The sister of Missing Manic Street Preacher Richey Edwards said it was difficult for her father to die without knowing the fate of his son.
Sunday marks 20 years since Edwards, from Blackwood, vanished.
His car was found abandoned near the old Severn Bridge, but no trace of him has ever been found.
Rachel Elias said when their father Graham was dying from cancer in 2013, he had to "face up" to the realisation that he may never know the truth.
Edwards was declared legally dead in 2008, but Mrs Elias said the family cannot come to terms with what happened.
"It was difficult because he [Graham] had to face up to that realisation - that we all may have to - we may not find out what happened to Richard. It was obviously difficult for my father.
"Going through his bereavement, I recognised the difference between that and someone who is missing.
"When someone dies you have that acute loss. It sounds like a cliche, that bereavement is a process - but it really is.

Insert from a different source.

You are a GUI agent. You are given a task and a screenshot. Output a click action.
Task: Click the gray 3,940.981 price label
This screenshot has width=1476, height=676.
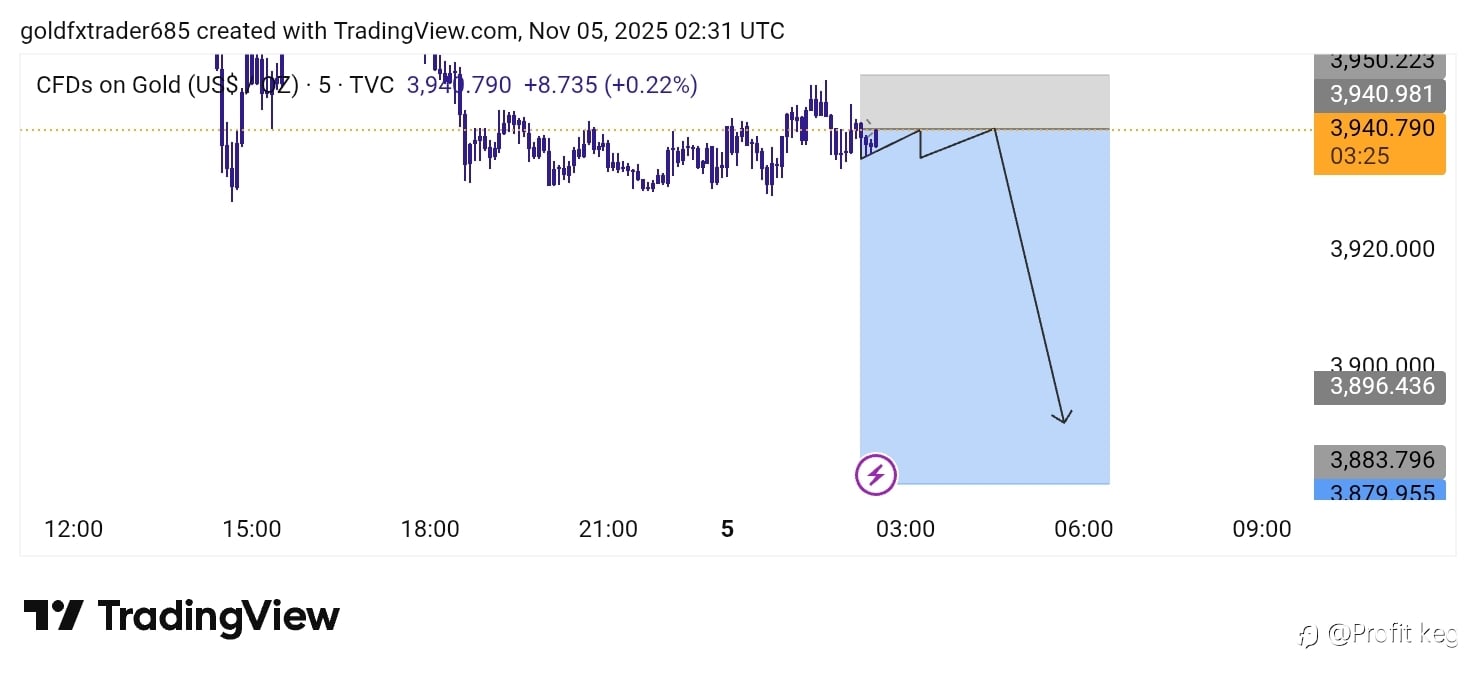tap(1379, 95)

"But when someone goes missing you are left with this ongoing uncertainty. Not knowing makes it worse."
In 1994, Manic Street Preachers released their third album The Holy Bible, with many of the lyrics written by Edwards.
Leading up to the LP's release, Edwards was admitted to Whitchurch Psychiatric Hospital in Cardiff before being checked into the Priory Clinic after self harming and suffering with alcoholism.
On 31 January, 1995, Edwards and band mate James Dean Bradfield checked into London's Embassy Hotel ahead of a flight to America.
The following morning, when Bradfield went to wake his friend, there was no answer.
When hotel staff opened his room, they found it empty except for a handful of personal items.
Two weeks later, when his silver Vauxhall Cavalier was found at the now defunct Aust Service Station, it gave his family cause for hope as a steering lock had been fitted to the steering wheel.
Mrs Elias said: "Why would you worry about someone stealing your car if you were chaotically thinking of ending your life?"
The mental health worker said she would like people to remember her brother as a brilliant writer rather than a tragic figure.
"We've always been tremendously proud of Richard," she added.
"He always excelled at whatever he did at whether that was at school, college and university or with the band."